Die Menschen kommen häufiger in die Praxis. Mit der Hitze nehme ein diffuses Unwohlsein zu, sagt die Hausärztin. Viele müssten weiterhin darauf hingewiesen werden, wie wichtig Abdunklung in der Wohnung und regelmäßiges Trinken ist. Besonders, wenn sie allein leben.
Außerdem seien im vergangenen Sommer manche Menschen psychisch auffällig geworden: "Die werden richtig psychotisch. Sie werden wahnhaft, haben selbstverletzendes und fremdaggressives Verhalten. Das war im vergangenen Jahr wirklich heftig."
Nicht nur die Patientinnen und Patienten leiden unter den Hitzeperioden, auch die Mitarbeitenden in der Praxis. Um grundsätzlich alle möglichst wenig den hohen Temperaturen auszusetzen, habe sich in der Praxis in Mommenheim die Video-Sprechstunde bewährt, erklärt die junge Ärztin.
Immer mehr Ärztinnen und Ärzte bieten auch Online-Sprechstunden an. Das erspart nicht nur die Anfahrt, sondern auch das Aufhalten in hohen Temperaturen.
Online-Angebote vor allem für Ältere interessant
Online-Angebote sind vor allem zum Besprechen von Ergebnissen oder Informationen geeignet. Eine ältere Patientin nutzt das sehr gerne: "Das ist natürlich angenehmer als bei 40 Grad noch mal durch die Gegend zu fahren. Und ich denke, für die Ärzte ist das genauso!"
Darüber hinaus bietet Gall abendliche Online-Veranstaltungen an. Wie zum Beispiel eine im Juni zum Thema "Wie wirkt sich Hitze auf die Gesundheit im Alter aus?"
Aber nicht nur die Hitze der Klimakrise sorgt für gesundheitliche Probleme. Auch bislang noch unbekannte Erreger. Die milden Winter lassen sie auch bei uns überleben. Noch seien die Folgen ein Dunkelfeld, erklärt Gall. Es gebe aber Anzeichen dafür, dass mittlerweile auch bisher nicht heimische Erreger für Virusinfekte verantwortlich sind.
Das könnte sich auf die Behandlung auswirken, ahnt die Ärztin. Sie lehrt an der Johannes-Gutenberg-Universität in Mainz und ist Mitglied im Verein KLUG, einer Allianz von Multiplikatoren aus Heil- und sozialen Berufen für Klimaschutz und Gesundheit.
Idee der „klimasensiblen Beratung“
Vor diesem Hintergrund bietet sie in ihrer Praxis eine sogenannte klimasensible Gesundheitsberatung an. Nachgefragt wird die jedoch bisher nicht. Dafür fehle noch das Bewusstsein, stellt Gall fest.

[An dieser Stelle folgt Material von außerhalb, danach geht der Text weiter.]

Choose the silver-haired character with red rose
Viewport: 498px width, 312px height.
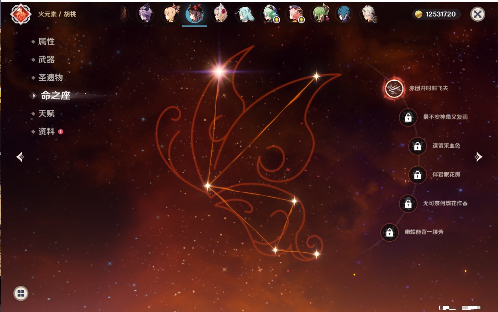coord(220,14)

Sie gibt daher in ihren Regel-Sprechstunden Empfehlungen: zur pflanzenbasierten Ernährung bis hin zum Hinweis auf mehr Bewegung - ganz einfach, indem man das Auto stehen lässt. Im kleinen Ort Mommenheim könnten viele überschaubare Besorgungen auch zu Fuß erledigt werden - dann halt mit dem "Hackenporsche", sagt sie heiter.
"Hausärztlicherseits ist das Thema ja die Vorsorge, die Prävention. Und gerade klimasensibles Verhalten ist präventives Verhalten!" Die Medizinerin möchte Gesundheitskompetenz stärken. Für die Klimakrise bräuchten wir die unbedingt, ist sie überzeugt. Deswegen hat sie hinter der Praxis einen begehbaren Heilkräutergarten angelegt. Hier können Patientinnen und Patienten die Wartezeit überbrücken, entdecken und im besten Fall lernen, wie sie sich bei manchen Beschwerden schnell selbst helfen können.

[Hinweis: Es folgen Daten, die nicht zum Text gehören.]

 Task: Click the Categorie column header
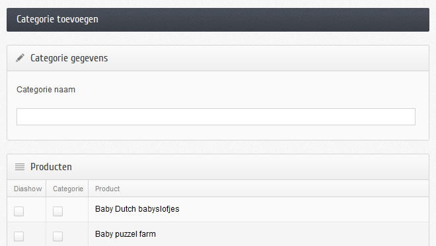click(68, 189)
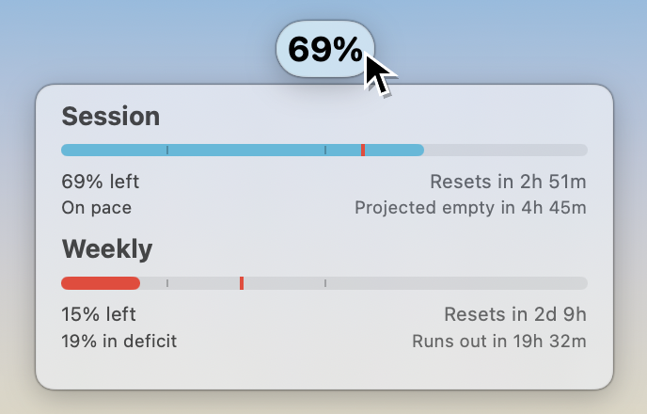This screenshot has height=414, width=647.
Task: Click the first tick mark on Weekly bar
Action: point(167,283)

Zusammen mit anderen Arztpraxen etwas verändern
Gerne würde Gall zu den Folgen der Klimakrise mit anderen Praxen zusammenarbeiten. Da gibt es auch schon Bewegung, so die Erfahrung der Medizinerin: "Aber ich kann noch nicht wahrnehmen, dass es wirklich eine Vernetzung gibt und alle an einem Strang ziehen, um da große Dinge vielleicht auch politisch zu bewegen."
Viele spüren in ihren Praxen aber schon, dass sich die Arbeitsbedingungen unter den hohen Temperaturen verschlechtern.